## JSH: More with Quadratic Diophantine Theorem

I introduced a nifty new theorem in another thread which has become bogged down with replies so here's a new thread where I can bring focus back to the theorem itself.

In the ring of integers, given the quadratic expression

c_1*x^2 + c_2*xy + c_3*y^2 = c_4*z^2 + c_5*zx + c_6*zy

where the c's are constants, for solutions to exist it must be true that

((c_2 - 2c_1)^2 + 4c_1*(c_2 - c_1 - c_3))v^2 + (2(c_2 - 2c_1)*(c_6 - c_5) + 4c_5*(c_2 - c_1 - c_3))v + (c_6 - c_5)^2 - 4c_4*(c_2 - c_1 - c_3) = n^2 mod p

for some n, where p is any prime coprime to z for a given solution, when

v = -(x+y)z^{-1} mod p.

I've focused in other places on solutions true for all primes, but notice you can also just pick a small prime and simply loop through all residues modulo that prime for x, y and z to see if any will work to give you a quadratic residue modulo that prime, which is accomplished by just looping v through all possible residues. One problem with that approach is that you're then assuming that z is coprime to that particular prime. There may be other ways to use the theorem. I just discovered it a few days ago so I'm still figuring things out.

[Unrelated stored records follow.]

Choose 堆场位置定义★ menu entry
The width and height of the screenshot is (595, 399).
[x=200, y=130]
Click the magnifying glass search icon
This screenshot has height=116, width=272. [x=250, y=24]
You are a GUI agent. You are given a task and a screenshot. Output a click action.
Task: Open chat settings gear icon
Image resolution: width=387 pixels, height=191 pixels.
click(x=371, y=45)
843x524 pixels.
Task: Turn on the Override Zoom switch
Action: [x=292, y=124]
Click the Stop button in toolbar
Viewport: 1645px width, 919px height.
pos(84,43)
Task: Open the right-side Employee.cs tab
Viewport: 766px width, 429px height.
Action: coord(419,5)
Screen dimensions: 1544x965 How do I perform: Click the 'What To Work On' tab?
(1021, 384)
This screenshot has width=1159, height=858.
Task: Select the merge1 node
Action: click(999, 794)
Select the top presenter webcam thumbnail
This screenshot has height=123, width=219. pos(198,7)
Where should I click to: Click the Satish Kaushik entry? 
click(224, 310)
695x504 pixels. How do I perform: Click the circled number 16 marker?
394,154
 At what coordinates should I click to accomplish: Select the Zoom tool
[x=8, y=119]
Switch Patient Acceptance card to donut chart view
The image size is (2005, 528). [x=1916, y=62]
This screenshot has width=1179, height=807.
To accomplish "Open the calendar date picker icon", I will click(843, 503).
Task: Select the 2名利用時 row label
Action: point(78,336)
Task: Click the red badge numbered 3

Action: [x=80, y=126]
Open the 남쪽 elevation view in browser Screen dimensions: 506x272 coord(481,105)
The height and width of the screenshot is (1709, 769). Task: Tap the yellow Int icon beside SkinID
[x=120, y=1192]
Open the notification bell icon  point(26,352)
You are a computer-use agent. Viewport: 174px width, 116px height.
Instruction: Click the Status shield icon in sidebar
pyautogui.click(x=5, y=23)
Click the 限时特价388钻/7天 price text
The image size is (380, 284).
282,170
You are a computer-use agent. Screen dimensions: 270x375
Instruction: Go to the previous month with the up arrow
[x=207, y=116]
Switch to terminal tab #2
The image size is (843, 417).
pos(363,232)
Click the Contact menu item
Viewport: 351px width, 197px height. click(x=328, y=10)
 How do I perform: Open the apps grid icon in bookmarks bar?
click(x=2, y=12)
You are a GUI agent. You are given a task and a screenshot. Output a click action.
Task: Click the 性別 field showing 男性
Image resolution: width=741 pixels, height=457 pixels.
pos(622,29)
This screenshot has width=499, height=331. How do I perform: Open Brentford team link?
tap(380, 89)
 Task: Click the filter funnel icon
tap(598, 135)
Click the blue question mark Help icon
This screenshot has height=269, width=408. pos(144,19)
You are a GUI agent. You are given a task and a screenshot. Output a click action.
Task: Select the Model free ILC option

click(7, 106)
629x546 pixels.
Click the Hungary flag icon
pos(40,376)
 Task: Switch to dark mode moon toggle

I'll go ahead and give a simple example of it in use, which is for a case which is true for all primes.

For example with x^2 + y^2 = z^2, I have

c_1 = 1, c_2 = 0, c_3 = 1, c_4 = 1, c_5 = 0, and c_6 = 0

which gives

-4v^2 + 8 = n^2 mod p

for every prime coprime to z, for some n, when v = -(x+y)z^{-1} mod p.

Making the substitution for v gives

-4(-(x+y)z^{-1})^2 + 8 = n^2 mod p

so

-4(x+y)^2 + 8z^2 = n^2*z^2 mod p

and since x^2 + y^2 = z^2, I can substitute out z, to get

4(x-y)^2 = n^2*z^2 mod p

so the requirement is met, as of course, there are an infinity of integer solutions to x^2 + y^2 = z^2.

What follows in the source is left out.